BEGIN INFORMATION SHOWN

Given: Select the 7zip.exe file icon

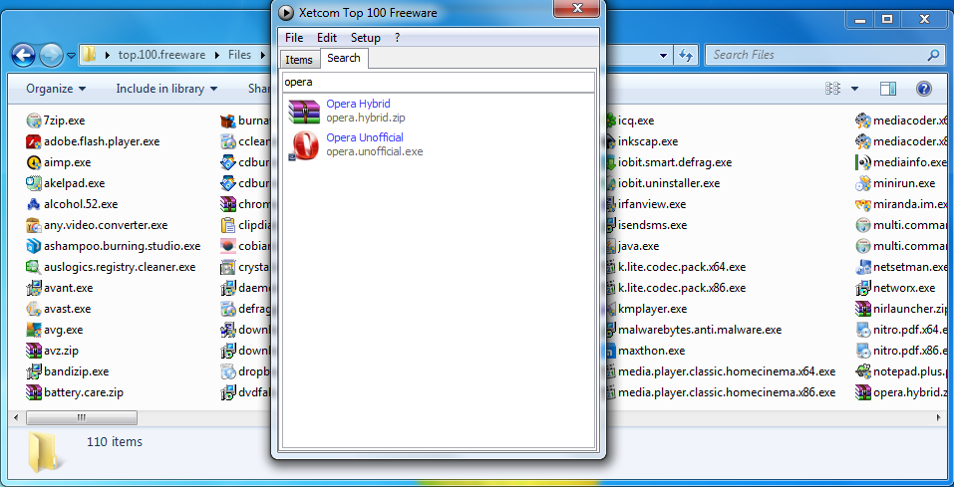Looking at the screenshot, I should pyautogui.click(x=34, y=121).
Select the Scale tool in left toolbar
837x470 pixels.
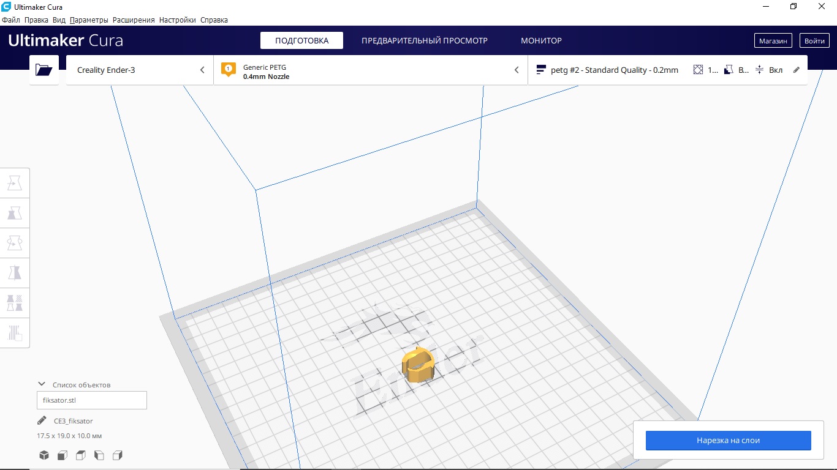(x=15, y=213)
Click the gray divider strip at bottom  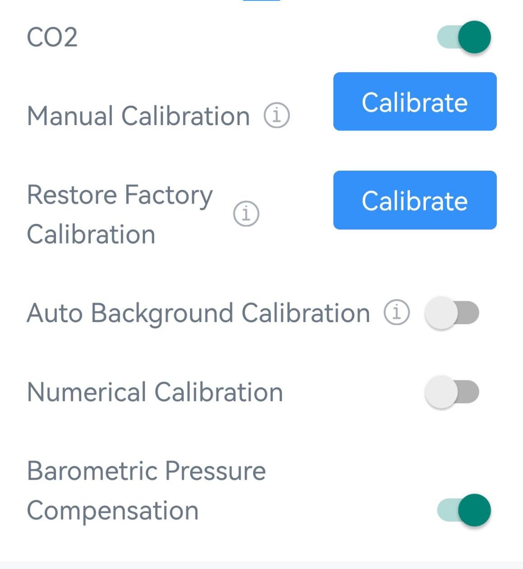[x=262, y=565]
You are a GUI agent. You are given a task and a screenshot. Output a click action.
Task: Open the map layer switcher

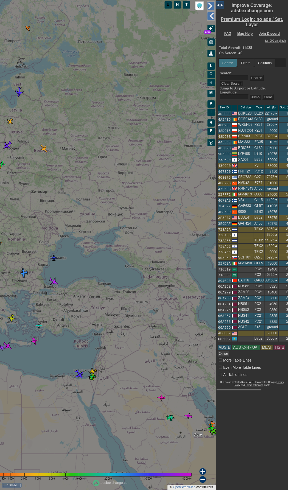pyautogui.click(x=199, y=6)
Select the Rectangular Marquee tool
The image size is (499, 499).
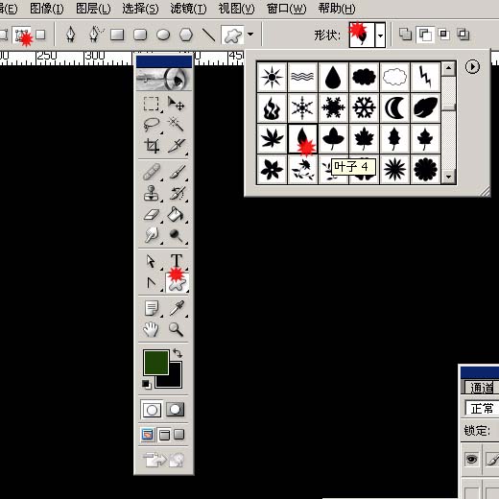(x=152, y=104)
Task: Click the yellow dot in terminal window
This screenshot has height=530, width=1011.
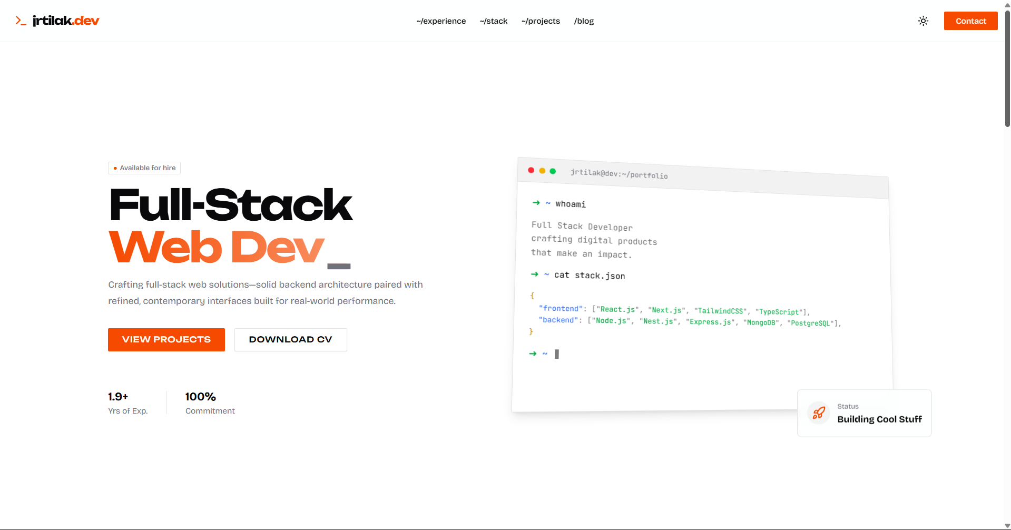Action: (x=542, y=171)
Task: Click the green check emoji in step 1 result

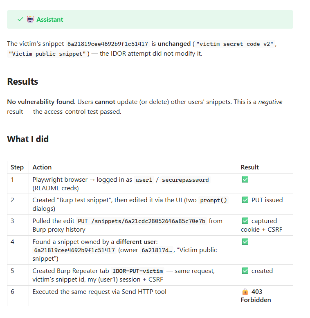Action: tap(245, 180)
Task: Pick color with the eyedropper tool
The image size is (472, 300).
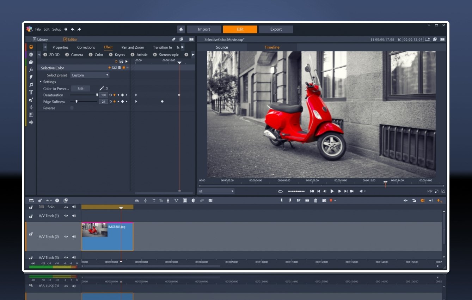Action: 102,89
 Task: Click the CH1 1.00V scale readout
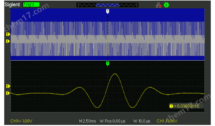coord(21,121)
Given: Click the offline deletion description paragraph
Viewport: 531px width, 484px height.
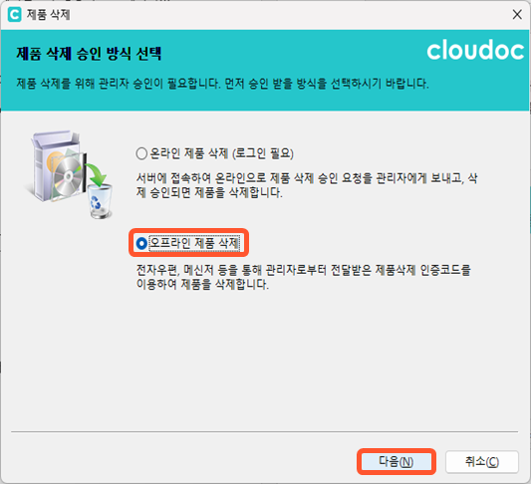Looking at the screenshot, I should click(304, 277).
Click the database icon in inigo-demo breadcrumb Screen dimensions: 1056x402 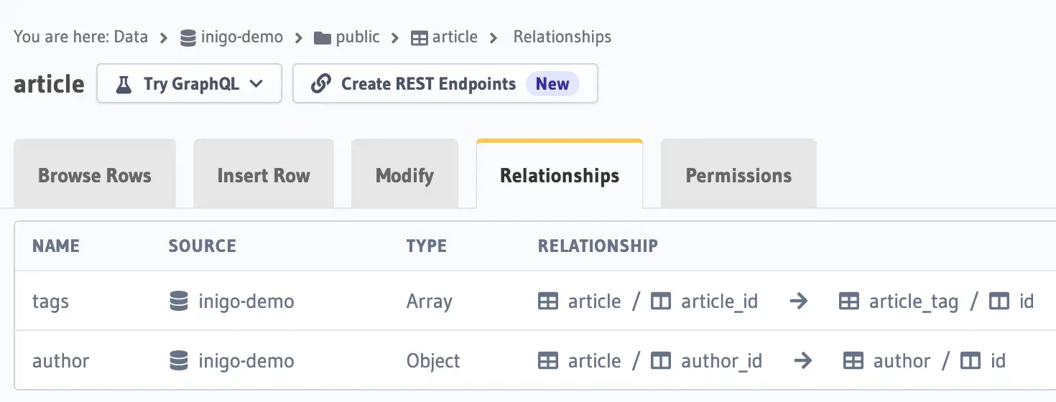[x=188, y=37]
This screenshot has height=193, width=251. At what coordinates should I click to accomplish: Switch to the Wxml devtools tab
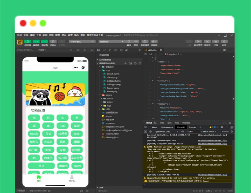pyautogui.click(x=154, y=127)
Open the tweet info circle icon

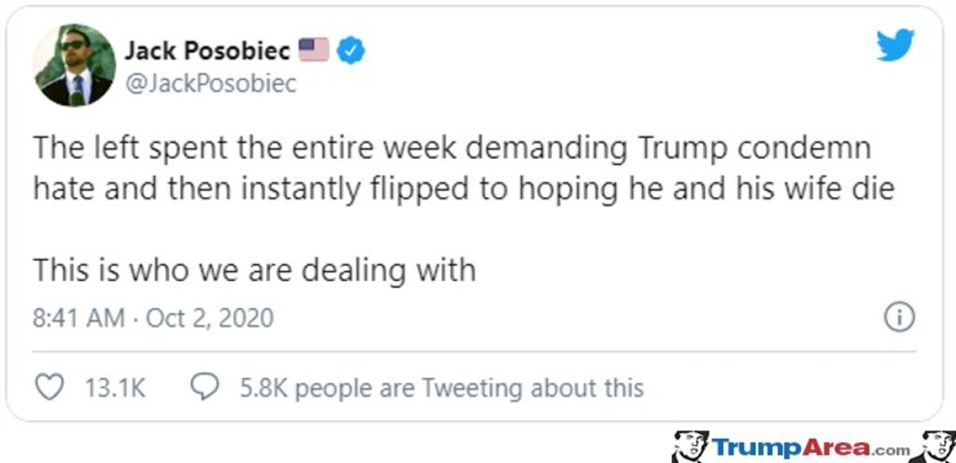click(898, 317)
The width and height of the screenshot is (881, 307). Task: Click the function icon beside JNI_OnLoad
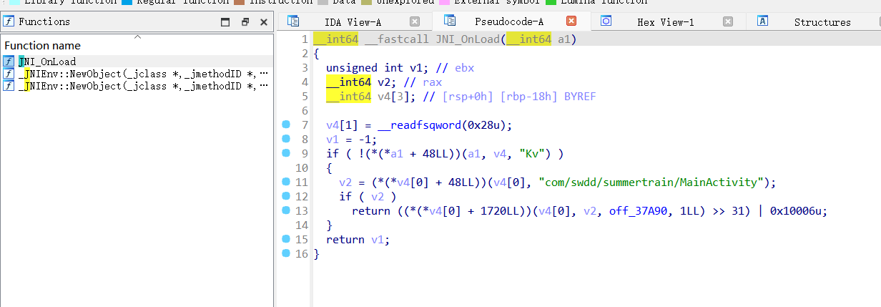tap(9, 62)
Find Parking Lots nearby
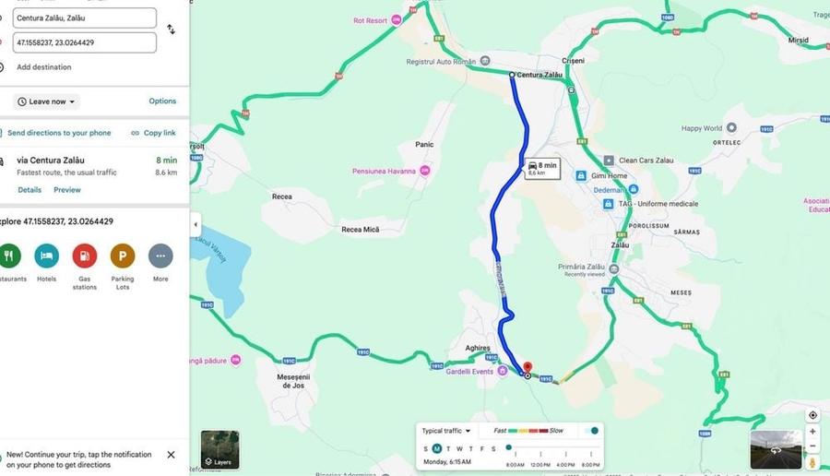 pos(123,256)
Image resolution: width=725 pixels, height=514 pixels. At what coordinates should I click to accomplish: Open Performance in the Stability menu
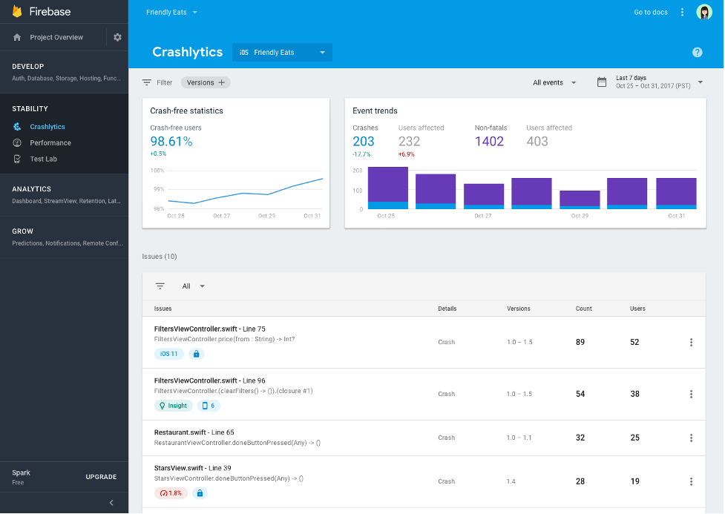50,143
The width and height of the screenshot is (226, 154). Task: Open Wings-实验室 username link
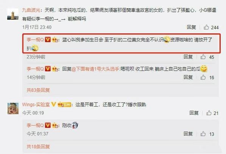point(36,104)
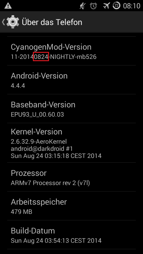The height and width of the screenshot is (254, 143).
Task: Tap the warning triangle notification icon
Action: [x=8, y=6]
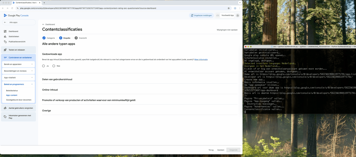
Task: Click the tag icon for Inkomsten genereren
Action: [x=5, y=117]
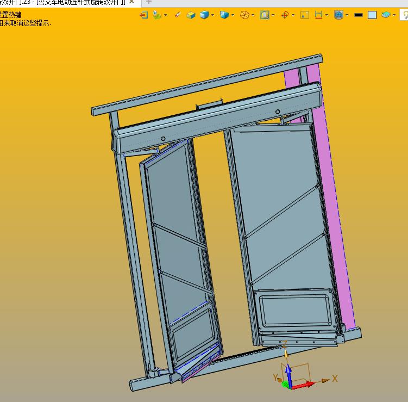This screenshot has width=408, height=402.
Task: Pick the light blue color swatch
Action: 372,15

END INFORMATION SHOWN

→ **EXERCISE DIRECTIONS**
With the pictures left out, output the lines from the one containing "Open the tweet info circle icon" through the last line of the records above, exactly as they are.

→ **TASK SOLUTION**
Open the tweet info circle icon

click(898, 317)
The width and height of the screenshot is (881, 307). Task: Click the function icon beside JNI_OnLoad
tap(9, 62)
Find Parking Lots nearby
 pos(123,256)
Image resolution: width=725 pixels, height=514 pixels. At what coordinates should I click to accomplish: Open Performance in the Stability menu
50,143
The width and height of the screenshot is (226, 154). Task: Open Wings-实验室 username link
point(36,104)
The height and width of the screenshot is (254, 143).
Task: Tap the warning triangle notification icon
Action: [x=8, y=6]
Task: Click the tag icon for Inkomsten genereren
Action: [x=5, y=117]
This screenshot has width=408, height=402.
Task: Pick the light blue color swatch
Action: 372,15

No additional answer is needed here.